> **The task**
Without pictures, return the lines from the one containing "Copy the TAKE output results" through the last line of the data below, exactly.

> **Records from a dataset**
————————
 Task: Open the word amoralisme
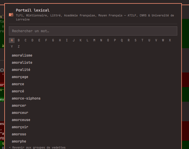(x=22, y=55)
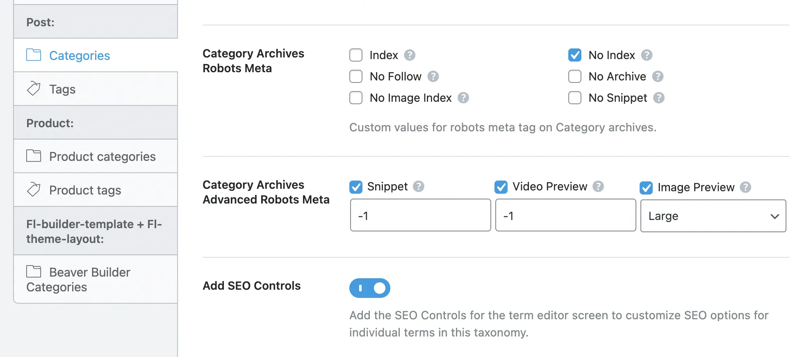
Task: Show help for No Archive option
Action: pos(658,76)
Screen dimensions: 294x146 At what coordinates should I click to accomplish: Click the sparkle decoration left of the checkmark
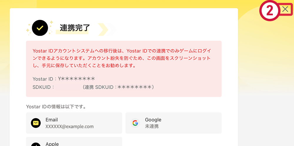coord(28,30)
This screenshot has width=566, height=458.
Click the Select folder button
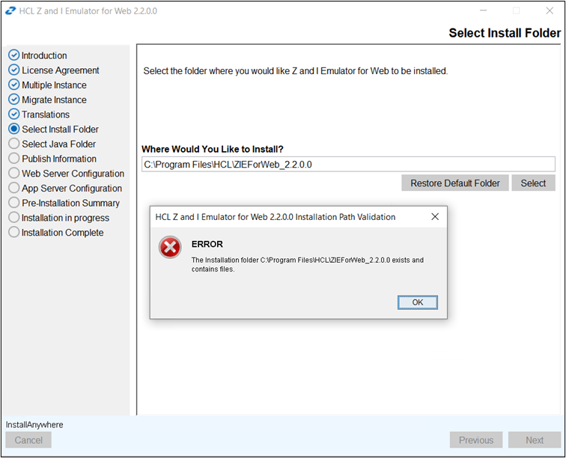(533, 183)
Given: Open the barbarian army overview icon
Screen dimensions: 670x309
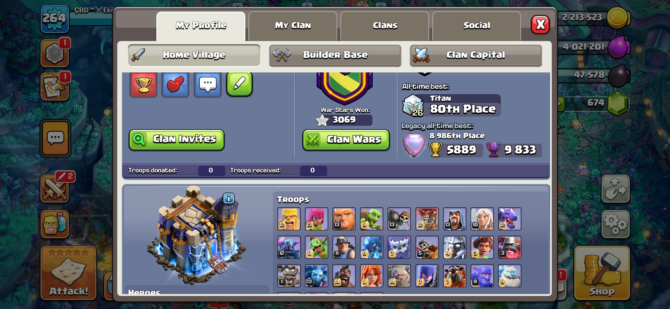Looking at the screenshot, I should [55, 224].
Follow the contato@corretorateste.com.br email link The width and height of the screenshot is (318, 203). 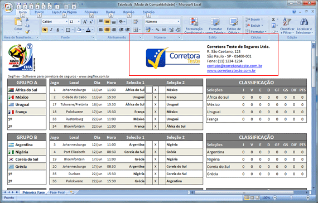tap(234, 66)
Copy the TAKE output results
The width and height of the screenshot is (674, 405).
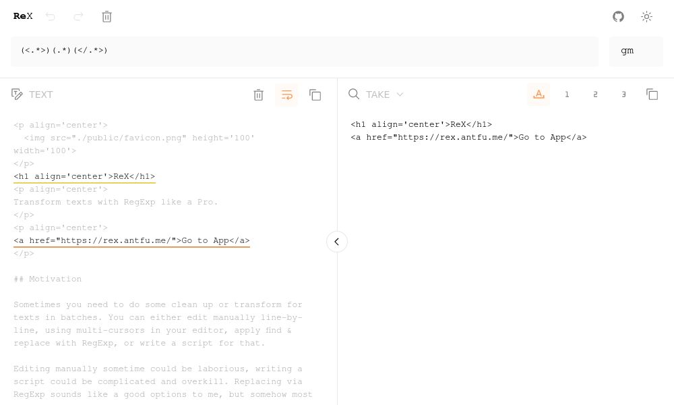(x=652, y=95)
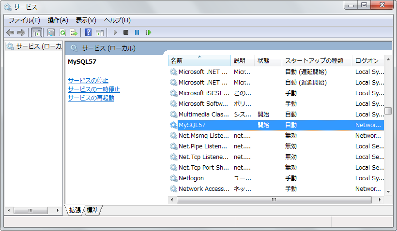Click the back arrow toolbar icon

pyautogui.click(x=10, y=32)
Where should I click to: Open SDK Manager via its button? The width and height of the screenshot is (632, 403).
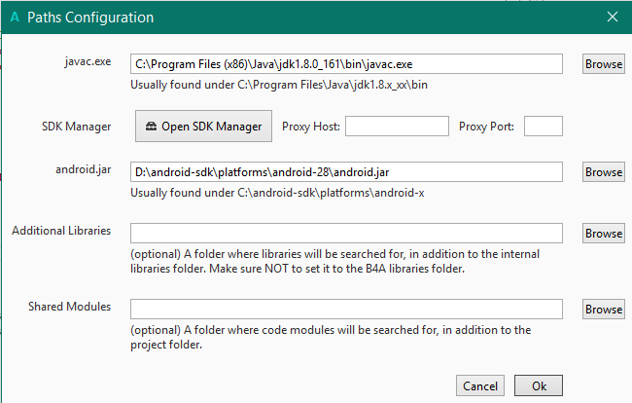(x=203, y=127)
————————
> **Reply to the exercise**
Copy the TAKE output results
The width and height of the screenshot is (674, 405).
(x=652, y=95)
Click the back arrow toolbar icon

pyautogui.click(x=10, y=32)
Where should I click to: Open SDK Manager via its button? The width and height of the screenshot is (632, 403).
(x=203, y=127)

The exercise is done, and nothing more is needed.